Stored rows -

========================================

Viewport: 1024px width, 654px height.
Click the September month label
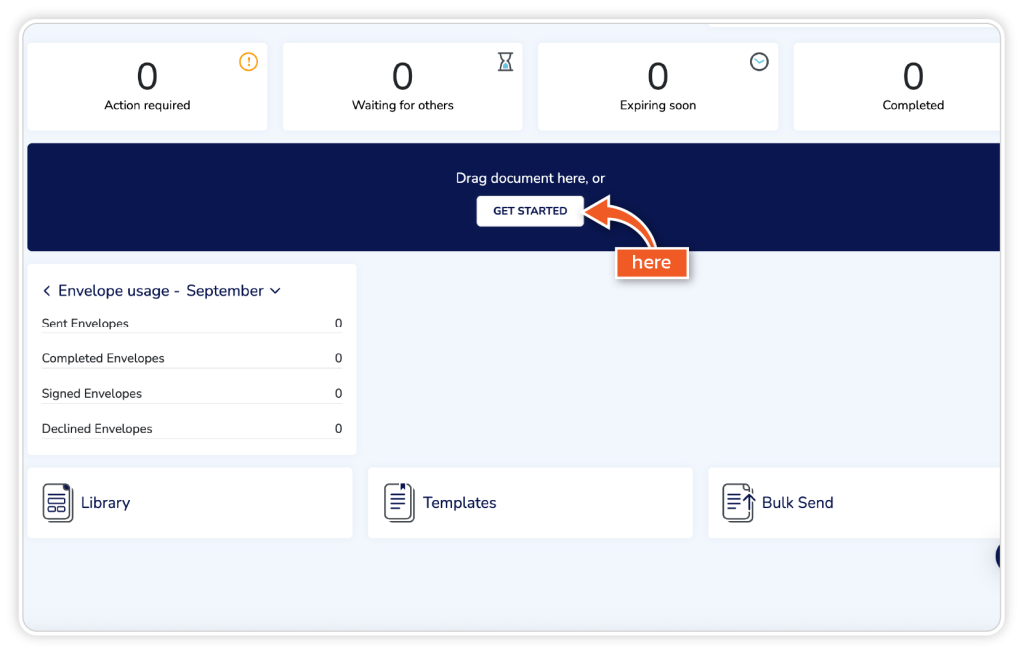pyautogui.click(x=225, y=291)
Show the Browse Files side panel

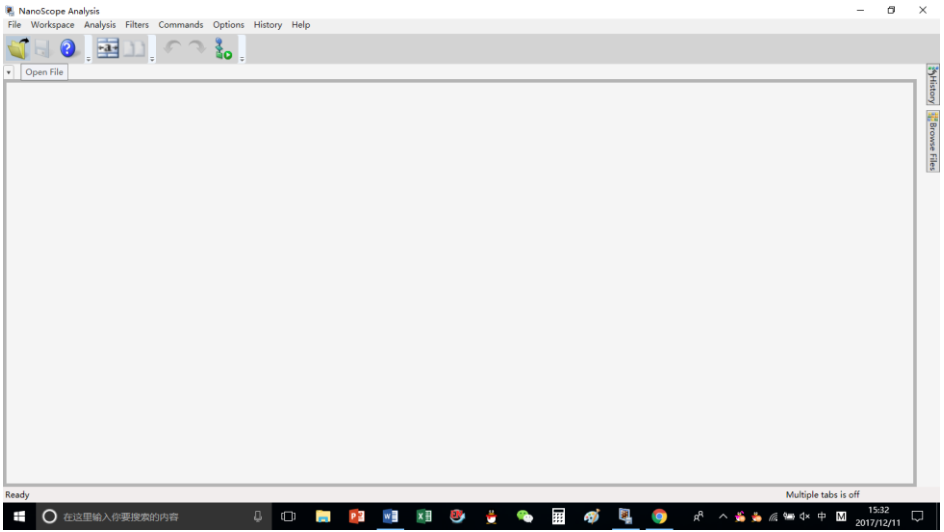(x=932, y=141)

========================================

What to do -
Copy out every one of the lines above word for word, leaving out the pictures.

Final answer -
Viewport: 1024px width, 654px height.
Click the September month label
pyautogui.click(x=225, y=291)
Show the Browse Files side panel

(x=932, y=141)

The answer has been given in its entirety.